-- Start --
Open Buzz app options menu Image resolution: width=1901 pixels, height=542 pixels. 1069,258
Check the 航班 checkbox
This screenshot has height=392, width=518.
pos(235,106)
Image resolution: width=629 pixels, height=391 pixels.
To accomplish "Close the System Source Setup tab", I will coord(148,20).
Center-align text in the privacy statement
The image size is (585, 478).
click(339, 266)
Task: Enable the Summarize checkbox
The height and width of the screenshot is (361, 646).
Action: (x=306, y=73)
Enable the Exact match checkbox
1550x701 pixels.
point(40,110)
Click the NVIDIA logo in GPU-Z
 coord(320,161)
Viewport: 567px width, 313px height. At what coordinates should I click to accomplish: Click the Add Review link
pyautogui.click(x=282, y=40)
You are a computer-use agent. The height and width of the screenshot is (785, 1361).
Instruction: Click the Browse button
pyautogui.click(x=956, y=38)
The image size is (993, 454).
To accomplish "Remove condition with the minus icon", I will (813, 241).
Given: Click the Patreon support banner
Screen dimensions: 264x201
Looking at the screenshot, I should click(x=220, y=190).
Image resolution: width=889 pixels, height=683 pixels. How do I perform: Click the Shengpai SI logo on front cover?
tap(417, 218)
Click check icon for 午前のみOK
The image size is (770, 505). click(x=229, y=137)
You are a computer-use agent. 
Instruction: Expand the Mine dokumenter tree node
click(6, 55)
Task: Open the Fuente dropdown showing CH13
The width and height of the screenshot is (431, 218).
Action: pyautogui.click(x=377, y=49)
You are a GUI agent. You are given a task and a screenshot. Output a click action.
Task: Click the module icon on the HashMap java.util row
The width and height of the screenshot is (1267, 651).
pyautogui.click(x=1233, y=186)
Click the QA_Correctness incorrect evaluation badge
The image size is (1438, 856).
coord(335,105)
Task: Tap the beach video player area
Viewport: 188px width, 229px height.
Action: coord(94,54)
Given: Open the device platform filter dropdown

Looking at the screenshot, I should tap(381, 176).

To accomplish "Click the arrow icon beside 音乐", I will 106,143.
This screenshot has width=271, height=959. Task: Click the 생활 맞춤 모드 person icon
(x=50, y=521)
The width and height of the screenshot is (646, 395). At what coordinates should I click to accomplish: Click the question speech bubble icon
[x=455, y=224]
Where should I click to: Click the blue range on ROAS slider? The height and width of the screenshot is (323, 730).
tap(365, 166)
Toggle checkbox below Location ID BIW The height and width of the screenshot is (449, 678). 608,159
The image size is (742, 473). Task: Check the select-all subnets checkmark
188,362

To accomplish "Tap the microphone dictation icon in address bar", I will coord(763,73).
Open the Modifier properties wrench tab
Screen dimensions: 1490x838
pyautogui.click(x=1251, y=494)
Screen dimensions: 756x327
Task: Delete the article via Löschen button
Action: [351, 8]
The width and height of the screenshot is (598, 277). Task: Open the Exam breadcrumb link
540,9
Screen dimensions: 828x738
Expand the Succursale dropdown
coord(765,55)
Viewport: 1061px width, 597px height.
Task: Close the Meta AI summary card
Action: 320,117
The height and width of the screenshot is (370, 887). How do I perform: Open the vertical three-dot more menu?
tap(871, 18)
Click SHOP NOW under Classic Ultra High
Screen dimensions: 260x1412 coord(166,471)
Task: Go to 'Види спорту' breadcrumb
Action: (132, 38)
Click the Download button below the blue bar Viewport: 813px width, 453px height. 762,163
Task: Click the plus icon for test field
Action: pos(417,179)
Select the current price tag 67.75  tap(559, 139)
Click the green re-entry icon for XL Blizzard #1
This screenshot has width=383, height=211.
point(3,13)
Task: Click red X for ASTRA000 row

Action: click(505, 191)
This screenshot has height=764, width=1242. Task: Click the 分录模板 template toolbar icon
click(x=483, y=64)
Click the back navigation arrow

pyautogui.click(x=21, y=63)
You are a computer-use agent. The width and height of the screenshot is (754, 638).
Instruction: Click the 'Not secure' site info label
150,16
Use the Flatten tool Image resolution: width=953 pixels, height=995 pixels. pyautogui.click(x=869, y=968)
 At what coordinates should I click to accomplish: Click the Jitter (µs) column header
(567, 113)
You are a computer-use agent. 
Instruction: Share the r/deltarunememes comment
-- End --
§ Exercise objective
Copy out all of the lines above word for word.

§ Result
Open Buzz app options menu Image resolution: width=1901 pixels, height=542 pixels. 1069,258
Check the 航班 checkbox
This screenshot has height=392, width=518.
pos(235,106)
Image resolution: width=629 pixels, height=391 pixels.
To accomplish "Close the System Source Setup tab", I will coord(148,20).
Center-align text in the privacy statement
The image size is (585, 478).
click(339, 266)
Task: Enable the Summarize checkbox
The height and width of the screenshot is (361, 646).
Action: (x=306, y=73)
Enable the Exact match checkbox
1550x701 pixels.
point(40,110)
Click the NVIDIA logo in GPU-Z
 coord(320,161)
Viewport: 567px width, 313px height. At what coordinates should I click to accomplish: Click the Add Review link
pyautogui.click(x=282, y=40)
You are a computer-use agent. The height and width of the screenshot is (785, 1361).
Instruction: Click the Browse button
pyautogui.click(x=956, y=38)
The image size is (993, 454).
To accomplish "Remove condition with the minus icon", I will (813, 241).
Given: Click the Patreon support banner
Screen dimensions: 264x201
Looking at the screenshot, I should click(x=220, y=190).
Image resolution: width=889 pixels, height=683 pixels. How do I perform: Click the Shengpai SI logo on front cover?
tap(417, 218)
Click check icon for 午前のみOK
The image size is (770, 505). click(x=229, y=137)
You are a computer-use agent. 
Instruction: Expand the Mine dokumenter tree node
click(6, 55)
Task: Open the Fuente dropdown showing CH13
The width and height of the screenshot is (431, 218).
Action: pyautogui.click(x=377, y=49)
You are a GUI agent. You are given a task and a screenshot. Output a click action.
Task: Click the module icon on the HashMap java.util row
The width and height of the screenshot is (1267, 651).
pyautogui.click(x=1233, y=186)
Click the QA_Correctness incorrect evaluation badge
The image size is (1438, 856).
coord(335,105)
Task: Tap the beach video player area
Viewport: 188px width, 229px height.
Action: coord(94,54)
Given: Open the device platform filter dropdown

Looking at the screenshot, I should tap(381, 176).

To accomplish "Click the arrow icon beside 音乐", I will 106,143.
This screenshot has width=271, height=959. Task: Click the 생활 맞춤 모드 person icon
(x=50, y=521)
The width and height of the screenshot is (646, 395). At what coordinates should I click to accomplish: Click the question speech bubble icon
[x=455, y=224]
Where should I click to: Click the blue range on ROAS slider? The height and width of the screenshot is (323, 730).
tap(365, 166)
Toggle checkbox below Location ID BIW The height and width of the screenshot is (449, 678). 608,159
The image size is (742, 473). Task: Check the select-all subnets checkmark
188,362

To accomplish "Tap the microphone dictation icon in address bar", I will coord(763,73).
Open the Modifier properties wrench tab
Screen dimensions: 1490x838
pyautogui.click(x=1251, y=494)
Screen dimensions: 756x327
Task: Delete the article via Löschen button
Action: [351, 8]
The width and height of the screenshot is (598, 277). Task: Open the Exam breadcrumb link
540,9
Screen dimensions: 828x738
Expand the Succursale dropdown
coord(765,55)
Viewport: 1061px width, 597px height.
Task: Close the Meta AI summary card
Action: 320,117
The height and width of the screenshot is (370, 887). How do I perform: Open the vertical three-dot more menu?
tap(871, 18)
Click SHOP NOW under Classic Ultra High
Screen dimensions: 260x1412 coord(166,471)
Task: Go to 'Види спорту' breadcrumb
Action: (132, 38)
Click the Download button below the blue bar Viewport: 813px width, 453px height. 762,163
Task: Click the plus icon for test field
Action: pos(417,179)
Select the current price tag 67.75  tap(559, 139)
Click the green re-entry icon for XL Blizzard #1
This screenshot has width=383, height=211.
point(3,13)
Task: Click red X for ASTRA000 row

Action: click(505, 191)
This screenshot has height=764, width=1242. Task: Click the 分录模板 template toolbar icon
click(x=483, y=64)
Click the back navigation arrow

pyautogui.click(x=21, y=63)
You are a computer-use agent. The width and height of the screenshot is (754, 638).
Instruction: Click the 'Not secure' site info label
150,16
Use the Flatten tool Image resolution: width=953 pixels, height=995 pixels. pyautogui.click(x=869, y=968)
 At what coordinates should I click to accomplish: Click the Jitter (µs) column header
(567, 113)
You are a computer-use agent. 
Instruction: Share the r/deltarunememes comment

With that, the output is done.